ペンギン施設下から観察 福岡市動物園 移転建て替え20年春オープン

フンボルトペンギンの展示施設のスケッチ。手前の大型プールから見上げて観察できる(福岡市動物園提供)
フンボルトペンギンの展示施設のスケッチ。手前の大型プールから見上げて観察できる(福岡市動物園提供)
写真を見る
入園口を兼ねた「動物情報館」(仮称)のイメージ(福岡市動物園提供)
入園口を兼ねた「動物情報館」(仮称)のイメージ(福岡市動物園提供)
写真を見る

 福岡市動物園(中央区)は2018年度にペンギン展示施設を移転して建て替える工事を始める。秋には正面入り口に「動物情報館」(仮称)を中心とした複合施設が新設・オープンする。市は18年度当初予算案に関連費9億7145万円を盛り込む。
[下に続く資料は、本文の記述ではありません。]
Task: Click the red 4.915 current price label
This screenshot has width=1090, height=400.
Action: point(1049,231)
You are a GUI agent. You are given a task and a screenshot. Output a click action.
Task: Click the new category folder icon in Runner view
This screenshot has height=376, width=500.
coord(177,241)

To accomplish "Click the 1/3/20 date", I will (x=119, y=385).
 フンボルトペンギンの展示施設(約千平方メートル)は、中央食堂・売店がある場所に移転して建て替え、20年春にオープンを目指す。

 ペンギンが泳ぐ姿を下から観察できる大型プールや、夏に来園した子どもがペンギンを眺めながら遊べる約10センチの深さのキッズプールを整備する。ペンギンが土に巣穴を掘り、子育てする様子も観察できる「行動展示」を目指す。

 複合施設は地上2階、地下1階建てで、約1300平方メートル。

 情報館は1階と2階に入る。来園者は必ず1階の情報館を通る構造。動物の標本や剥製が置かれ、チケット購入窓口、動物相談コーナー、講習会などができるスペースがある。体験学習が行えるラボ室が2階に入る予定。

 1階には、他に総合案内所や売店、レストランが入る。地下には、新たに89台分の駐車場を設ける。

 市は06年度から20年計画で動物園の再生事業を進めている。今後も「アフリカの草原エリア」などの整備を予定しているが、動物の死亡や繁殖可能な年齢を考慮したところ、計画の再検討が必要になったと判断。18年度中に計画の見直しを行うことにしている。